My CySA+ background shaped this approach. Thinking about request validation, replay prevention, and secret rotation from the start meant I didn't have to bolt security on after the fact.
---
## Development Timeline
### Weeks 1–2: Wireframe and UI Skeleton
Started with a basic wireframe and jumped straight into SwiftUI. The visual feedback loop of "change code, see result" accelerated learning dramatically. The initial UI was rough but functional: a form with dropdowns for use case, budget, and experience level, plus a results view.
### Weeks 3–4: Backend and AI Integration
The most technically dense phase. Set up a Linode VM with Ubuntu 24.04, Node.js/Express with PM2, Caddy for automatic HTTPS, Firebase Admin SDK for token verification, and the Anthropic SDK for Claude calls. The first successful end-to-end generation — tapping "Generate" on my phone and seeing a formatted homelab config appear — was the most satisfying moment of the project.
### Weeks 5–6: Authentication and Subscriptions
Firebase Auth with Sign in with Apple (required for App Store) and email/password. RevenueCat for subscription management. Free users get 1 generation per day; Pro subscribers ($4.99/month or $29.99/year) get 10 per day plus custom parameters. This phase had the most third-party integration complexity: App Store Connect products, RevenueCat entitlements, syncing subscription state to Firestore, and handling edge cases like restore purchases and expiration.
### Weeks 7–8: Polish and App Store Prep
Privacy Manifest (required by Apple as of 2024), Firestore security rules hardening, error message UX, App Store screenshots and metadata, and legal pages for Privacy Policy and Terms of Service.
---
## What I'd Do Differently
Start with the data model, not the UI. I refactored the core LabConfiguration struct three times as I discovered edge cases in Claude's output. Defining the schema first would have saved hours.
Write LLM-focused documentation early. Halfway through the project, I created a CURSORRULES.md file documenting code patterns, architecture decisions, and conventions. This dramatically improved AI-assisted code suggestions. I should have started it on day one.

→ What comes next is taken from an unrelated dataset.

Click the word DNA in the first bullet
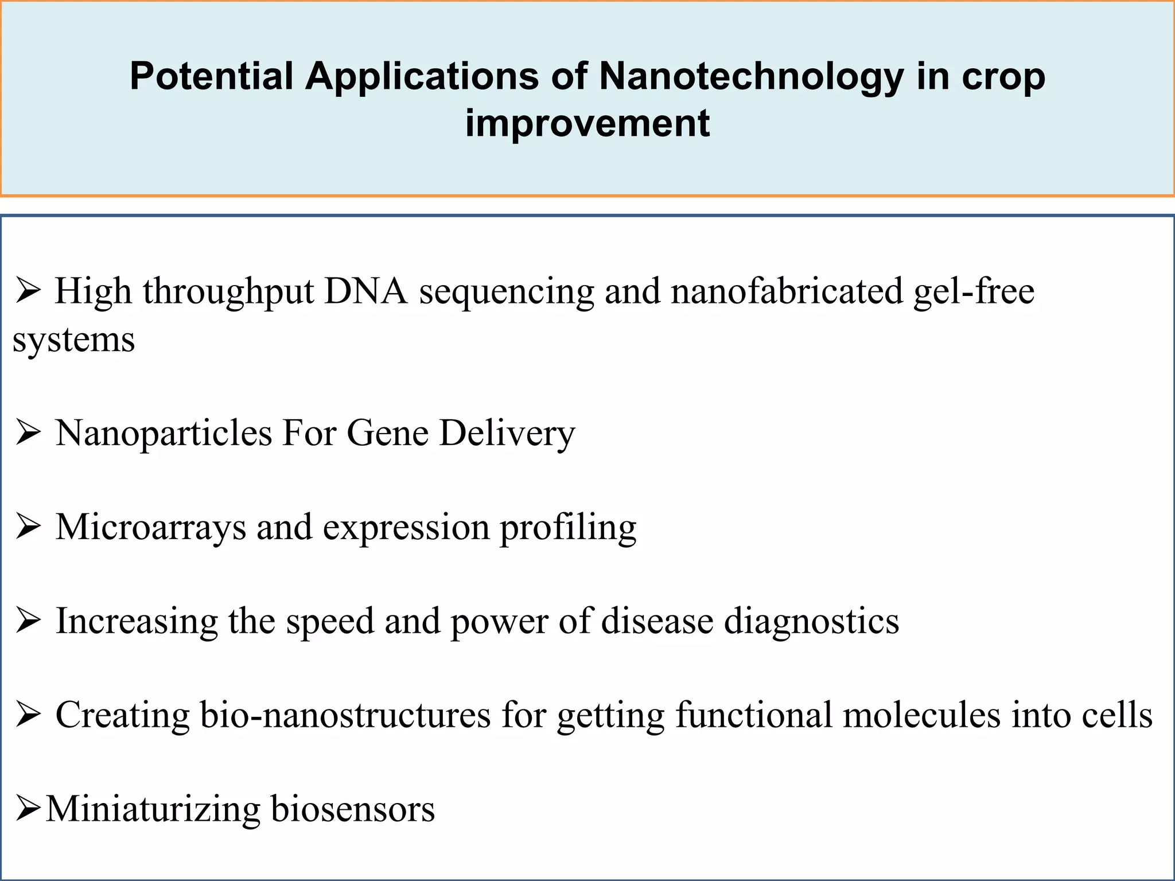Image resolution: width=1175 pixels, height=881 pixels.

Test subscription flows on a real device sooner. Sandbox testing in the simulator works, but the real App Store sandbox on a physical device behaves differently. I found bugs that only appeared on-device.
---
## Tech Stack
- iOS: SwiftUI, Combine, async/await
- Backend: Node.js, Express, PM2
- Database: Firebase Firestore
- Auth: Firebase Auth, Sign in with Apple
- Subscriptions: RevenueCat
- AI: Claude Haiku (Anthropic API)
- Hosting: Linode ($5/mo Nanode)
- SSL: Caddy
- Analytics: Firebase Analytics, Crashlytics
- Dev Tools: Cursor IDE with custom rules
---
## By the Numbers
- ~40 hours of development
- ~14,000 lines of Swift
- ~500 lines of backend Node.js
- 12 Markdown documentation files (2,500+ lines)
- ~$5/month infrastructure cost (Linode + Firebase free tier)

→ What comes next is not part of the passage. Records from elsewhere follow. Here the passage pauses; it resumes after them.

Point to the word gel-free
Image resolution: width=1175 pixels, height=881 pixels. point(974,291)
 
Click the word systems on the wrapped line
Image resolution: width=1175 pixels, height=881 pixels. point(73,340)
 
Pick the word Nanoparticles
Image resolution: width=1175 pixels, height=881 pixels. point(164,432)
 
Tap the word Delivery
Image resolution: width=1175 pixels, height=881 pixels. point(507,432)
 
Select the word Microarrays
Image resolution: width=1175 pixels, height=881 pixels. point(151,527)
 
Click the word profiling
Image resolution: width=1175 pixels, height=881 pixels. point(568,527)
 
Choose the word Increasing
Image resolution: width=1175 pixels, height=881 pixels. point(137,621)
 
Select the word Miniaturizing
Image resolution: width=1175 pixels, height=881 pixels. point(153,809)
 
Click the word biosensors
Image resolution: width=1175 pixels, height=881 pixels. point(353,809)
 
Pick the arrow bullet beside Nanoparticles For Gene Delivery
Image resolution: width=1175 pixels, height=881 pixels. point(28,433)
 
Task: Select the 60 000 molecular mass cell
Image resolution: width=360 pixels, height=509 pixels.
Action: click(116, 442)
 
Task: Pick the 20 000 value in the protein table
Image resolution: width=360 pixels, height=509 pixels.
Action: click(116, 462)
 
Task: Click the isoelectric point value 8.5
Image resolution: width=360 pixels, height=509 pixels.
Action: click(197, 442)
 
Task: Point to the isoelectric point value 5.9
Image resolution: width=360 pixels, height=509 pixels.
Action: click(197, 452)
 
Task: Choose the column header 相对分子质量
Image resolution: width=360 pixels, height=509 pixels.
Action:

The documentation-to-code ratio might seem high, but it paid dividends. The CURSORRULES.md file alone improved AI-assisted development speed by roughly 2–3x in the final weeks.
---
## Key Takeaways
1. AI integration is mostly prompt engineering. The code for calling Claude is trivial. The hard part is crafting a system prompt that produces reliable, structured output across edge cases.
2. Server-side rate limiting is non-negotiable for AI apps. API calls cost money. If your rate limiting can be bypassed by editing a plist or intercepting a network call, it will be.

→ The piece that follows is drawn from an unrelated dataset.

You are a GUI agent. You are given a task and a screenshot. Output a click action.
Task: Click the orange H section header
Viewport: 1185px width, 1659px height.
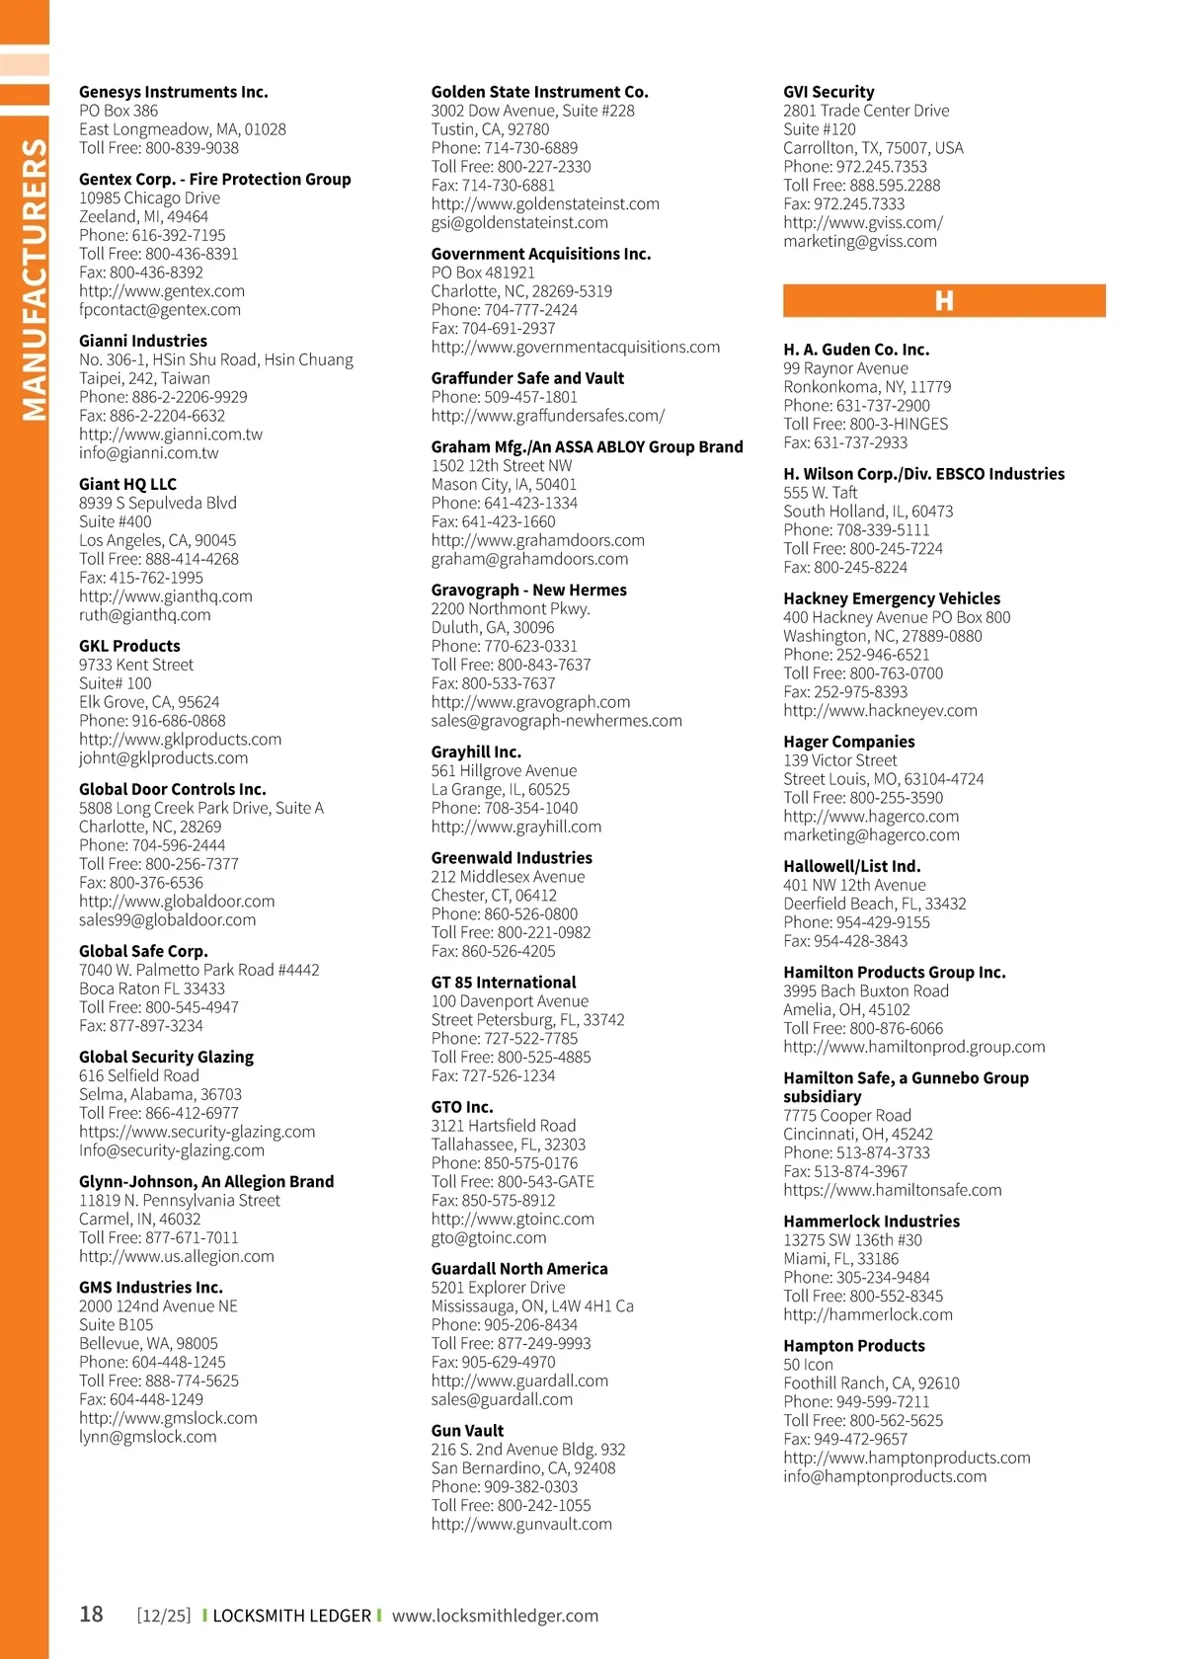944,300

3. Hybrid local/cloud patterns ease development. Developing offline without mocking every Firebase call saved significant time.
4. Document for your future self and your AI tools. A CURSORRULES.md that describes your architecture pays for itself within days when using AI-assisted development.
5. Ship single-platform first. Constraining to iOS reduced complexity enough that I could actually finish. Cross-platform can come in v2.
---
## What's Next
LabForge is in final polish before App Store submission. Post-launch priorities include user feedback integration, prompt refinement based on real market availability, export features (shareable links, PDF configs), and eventually a companion web app.